These measurements’ fundamental nature makes them applicable to a wide range of research tasks and disciplines. For example, researchers use them in university and semiconductor manufacturers’ labs to evaluate new processes, materials, devices, and circuits. These measurements are extremely valuable to product and yield enhancement engineers who are responsible for improving processes and device performance. Reliability engineers also use these measurements to qualify the suppliers of the materials they use, to monitor process parameters, and to analyze failure mechanisms.
A multitude of semiconductor device and material parameters can be derived from C–V measurements with appropriate methodologies, instrumentation, and software. This information is used throughout the semiconductor production chain, and begins with evaluating epitaxially grown crystals, including parameters such as average doping concentration, doping profiles, and carrier lifetimes.
C–V measurements can reveal oxide thickness, oxide charges, contamination from mobile ions, and interface trap density in wafer processes. A C–V profile as generated on nanoHUB for bulk MOSFET with different oxide thicknesses. Notice that the red curve indicates low frequency whereas the blue curve illustrates the high-frequency C–V profile. Pay particular attention to the shift in threshold voltage with different oxide thicknesses.
These measurements continue to be important after other process steps have been performed, including lithography, etching, cleaning, dielectric and polysilicon depositions, and metallization, among others.

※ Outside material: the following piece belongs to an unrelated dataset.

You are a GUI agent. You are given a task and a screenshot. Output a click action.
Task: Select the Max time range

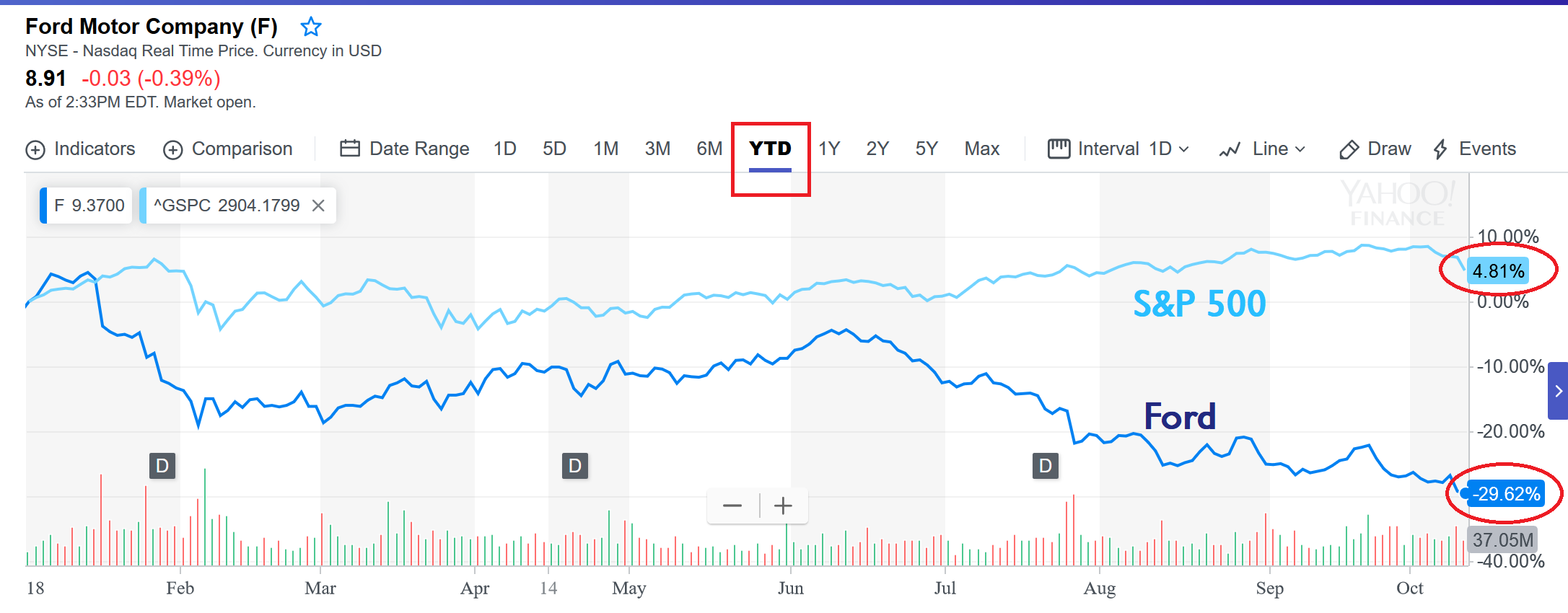(981, 149)
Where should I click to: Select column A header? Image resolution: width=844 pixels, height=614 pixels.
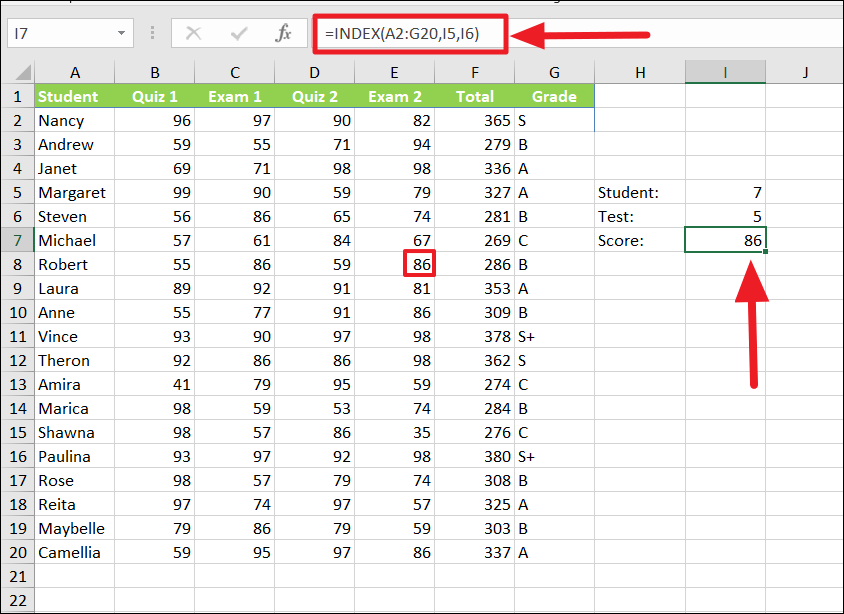pyautogui.click(x=75, y=73)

Once devices have been fully fabricated, C–V profiling is often used to characterize threshold voltages and other parameters during reliability and basic device testing and to model device performance.

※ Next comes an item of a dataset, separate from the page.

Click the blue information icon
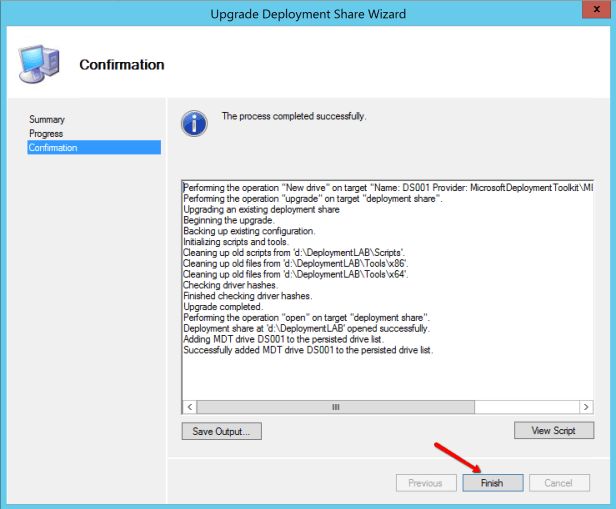The image size is (616, 509). (194, 124)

C–V measurements are done by using capacitance–voltage meters of Electronic Instrumentation. They are used to analyze the doping profiles of semiconductor devices by the obtained C–V graphs.
C–V characteristics metal-oxide-semiconductor structure
An n-channel MOSFET's operation can be divided into three regions, shown below and corresponding to the right figure.
When a small voltage is applied to the metal, the valence band edge is driven far from the Fermi level, and holes from the body are driven away from the gate, resulting in a low carrier density, so the capacitance is low (the valley in the middle of the figure to the right).
At larger gate bias still, near the semiconductor surface the conduction band edge is brought close to the Fermi level, populating the surface with electrons in an inversion layer or n-channel at the interface between the semiconductor and the oxide. This results in a capacitance increase, as shown in the right part of right figure.
When a negative gate-source voltage (positive source-gate) is applied, it creates a p-channel at the surface of the n region, analogous to the n-channel case, but with opposite polarities of charges and voltages. The increase in hole density corresponds to increase in capacitance, shown in the left part of right figure.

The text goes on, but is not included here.